Economists at The Brattle Group have extensive experience applying economic theory and empirical techniques to cases involving exclusive dealing, predatory pricing, product tying and bundling, and refusals to deal in order to distinguish between vigorous competition and anticompetitive outcomes. In particular, our economists are adept at using both structural and direct evidence to evaluate whether firms have market power, evaluating firm conduct using both long-standing and more recent economic theories of monopolization, and analyzing efficiency explanations for the firm’s conduct. Where the available evidence indicates that a firm’s conduct led to the creation or maintenance of an unlawful monopoly, we are skilled at applying the appropriate empirical techniques for estimating damages.
Economists at The Brattle Group were retained on behalf of US Airways in its monopolization case against Sabre. The lawsuit pertained to alleged anticompetitive provisions in a contract between the two parties over the distribution of airline tickets. Brattle experts and Nobel Laureates, Professors Joseph Stiglitz and Daniel McFadden, provided expert witness testimony on liability and damages issues. More specifically, our work included an analysis of Sabre’s market power in the distribution of airline tickets and how the challenged contract provisions harmed both the airline and consumers. Importantly, we provided insight into the role of “two sidedness” in thinking about this market. In addition, our team analyzed millions of bookings on US Airways flights to assess the overcharges resulting from the challenged restrictions, based on the analysis of “but-for” prices. The 8-week trial in federal court ended in December 2016, and the jury ruled in favor of US Airways.
Economists at The Brattle Group have been involved in numerous high-profile antitrust matters in the payment card industry, involving interchange fees, nondiscrimination rules, foreign transaction fees, dynamic currency conversion, and other practices. We have analyzed efficiency benefits and competitive effects resulting from these practices, developed models to identify the underlying conditions required for either anticompetitive or procompetitive behavior, assessed market performance (including firm profitability), provided statistical analyses relevant to defining relevant product markets, and assessed alleged damages. Brattle economists recently supported American Express in its successful defense against antitrust claims made by the U.S. Department of Justice and others involving its merchant agreements.
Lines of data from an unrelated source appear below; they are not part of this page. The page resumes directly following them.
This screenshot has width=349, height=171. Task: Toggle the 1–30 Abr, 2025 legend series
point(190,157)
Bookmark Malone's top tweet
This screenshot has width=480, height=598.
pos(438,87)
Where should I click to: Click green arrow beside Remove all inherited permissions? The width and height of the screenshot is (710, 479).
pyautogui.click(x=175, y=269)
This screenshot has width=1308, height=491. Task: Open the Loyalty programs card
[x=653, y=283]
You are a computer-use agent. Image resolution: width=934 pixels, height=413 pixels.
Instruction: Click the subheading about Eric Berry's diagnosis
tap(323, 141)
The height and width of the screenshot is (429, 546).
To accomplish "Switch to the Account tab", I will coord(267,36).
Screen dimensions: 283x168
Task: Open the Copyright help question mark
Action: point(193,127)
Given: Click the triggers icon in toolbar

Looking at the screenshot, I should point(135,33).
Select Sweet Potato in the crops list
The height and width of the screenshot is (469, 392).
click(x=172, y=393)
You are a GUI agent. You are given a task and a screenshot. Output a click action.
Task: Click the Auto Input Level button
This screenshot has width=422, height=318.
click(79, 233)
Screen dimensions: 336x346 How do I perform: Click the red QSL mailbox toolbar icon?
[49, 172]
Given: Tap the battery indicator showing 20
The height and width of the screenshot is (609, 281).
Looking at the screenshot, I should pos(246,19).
On behalf of the National Hockey League, Brattle expert and Nobel laureate Daniel McFadden provided testimony at a Daubert and class certification hearing concerning the structural econometric model proffered by the plaintiffs’ expert to estimate damages arising from restraints imposed on the broadcast rights to the league games. The Court granted the defense’s Daubert motion in part in a decision that frequently refers to the testimony of Professor McFadden.
Brattle economists provided assistance to Sprint Corporation during the FCC’s review of the competitiveness of “Business Data Services” (BDS), the dedicated bandwidth wireline connections for commercial customers. The team supported Professor David Sappington’s testimony on the relationship between BDS prices and costs and on the competitiveness of BDS pricing. Brattle economists also submitted direct testimony on empirical evidence regarding the degree of competition faced by incumbent carriers and on the competitiveness of BDS price offerings.
A Brattle economist was retained by a tire distributor alleged to have conspired with a tire manufacturer to provide it with more favorable pricing and exclude a rival distributor from the downstream market. Brattle provided an expert report and testimony demonstrating that it was not in the interest of the manufacturer to exclude the rival distributor, and that competition in the downstream market had not been adversely affected by any differences in pricing as the rival distributor had simply switched to selling other brands of tires.
A producer of software began bundling supporting applications with its base software. On behalf of a competing provider of software applications, Brattle economists built a dynamic model of market behavior to estimate the impact of the product bundling on sales and prices in the marketplace, and the likelihood of the competitor exiting the market.